The Real Leap: Bringing Fiat and Securities Together

The true transformation comes when both legs of a trade — the money and the asset — are represented digitally on the same or interoperable networks.

This is what the next generation of blockchain initiatives is beginning to explore:

Initiative What It Does
Canton Network Privacy-preserving atomic settlement across tokenised assets, bonds, and digital cash, backed by major financial institutions
ECB Project Pontes / Appia Connects DLT platforms directly to central bank money for on-chain settlement
BIS mBridge Multi-CBDC bridge laying the groundwork for atomic cross-currency value exchange
Axoni Veris Already synchronising post-trade data for equity swaps among global banks, dramatically reducing reconciliation breaks

These projects are still early. But they point toward a future where cash and securities move as one, underpinned by shared digital ledgers.


What Makes Atomic Settlement So Powerful

When money and assets share the same ledger, several structural advantages emerge simultaneously:

  • No reconciliation — the ledger is the single source of truth across all participants
  • No settlement risk — both sides of the trade complete simultaneously or not at all
  • Instant finality — no waiting for T+1 or T+2 clearing cycles
  • Reduced capital requirements — less collateral locked up to buffer settlement risk
  • Real-time transparency — regulators and participants can verify settlement as it happens
  • Programmability — complex multi-leg trades, escrow conditions, and compliance checks encoded directly into the transaction

For decades, banks have spent billions managing the gap between cash and securities. Atomic settlement simply removes the gap.


Challenges Still Ahead

This vision won’t be realised overnight. Bringing regulated money and assets onto the same ledger requires progress on several fronts simultaneously:

Legal clarity. Tokenised fiat must carry the same legal finality as central bank money. Tokenised securities must be recognised as valid representations of ownership, enforceable across jurisdictions.

Regulatory coordination. Central banks, market infrastructures, and securities regulators must align on standards, interoperability requirements, and supervisory frameworks — ideally before fragmentation sets in.

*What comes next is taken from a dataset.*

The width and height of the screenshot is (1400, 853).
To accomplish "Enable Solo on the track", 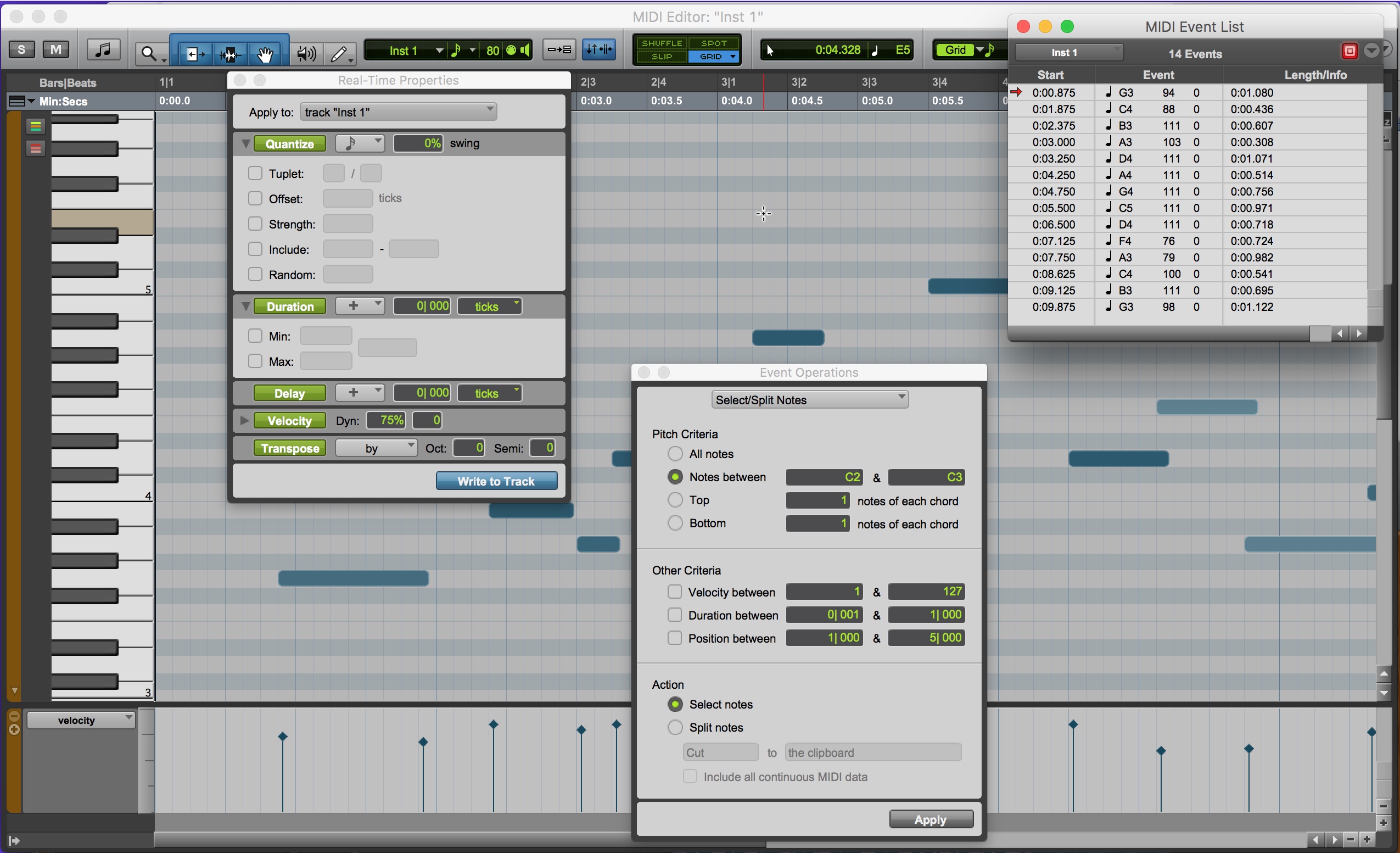I will click(x=21, y=49).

Cross-ledger interoperability. Different platforms will need to execute atomic swaps securely and privately across institutional boundaries, without creating new single points of failure.

Privacy and confidentiality. Institutions must share settlement data without exposing trading strategies, positions, or client information to competitors.

Migration strategy. Legacy custodians and intermediaries need a credible path to participate in the new architecture — not be bypassed entirely, which would create political and practical resistance that could stall adoption.

These are fundamentally challenges of governance, not of technology. The proof of concept already exists — in DeFi, in pilot programmes, in live test networks. The question is how quickly regulated finance can align around it.


Why This Matters Now

Global payments modernisation is well underway. Faster rails, cheaper cross-border transfers, real-time gross settlement — these are real improvements. But the real prize lies beyond payments: transforming how entire markets settle.

If we stop at fiat-only initiatives, we risk carrying old inefficiencies into a new technological era. Fragmented rails with faster speeds are still fragmented rails.

The next step must be integrated financial infrastructure — where fiat and securities coexist, transact, and settle atomically. That is how we eliminate reconciliation costs, free trapped capital, and unlock genuine efficiency across markets.


The Call to Action

The message for financial institutions, regulators, and innovators is the same:

Don’t stop at payments.

Don’t replicate legacy architecture on new rails. Design systems where money and assets share the same digital foundation — where the settlement of a payment and the settlement of a security are not two problems, but one.

Only then can we achieve what DeFi has already demonstrated in principle: a world where value moves instantly, transparently, and without friction.

The true innovation of blockchain is not speed. It is synchronisation.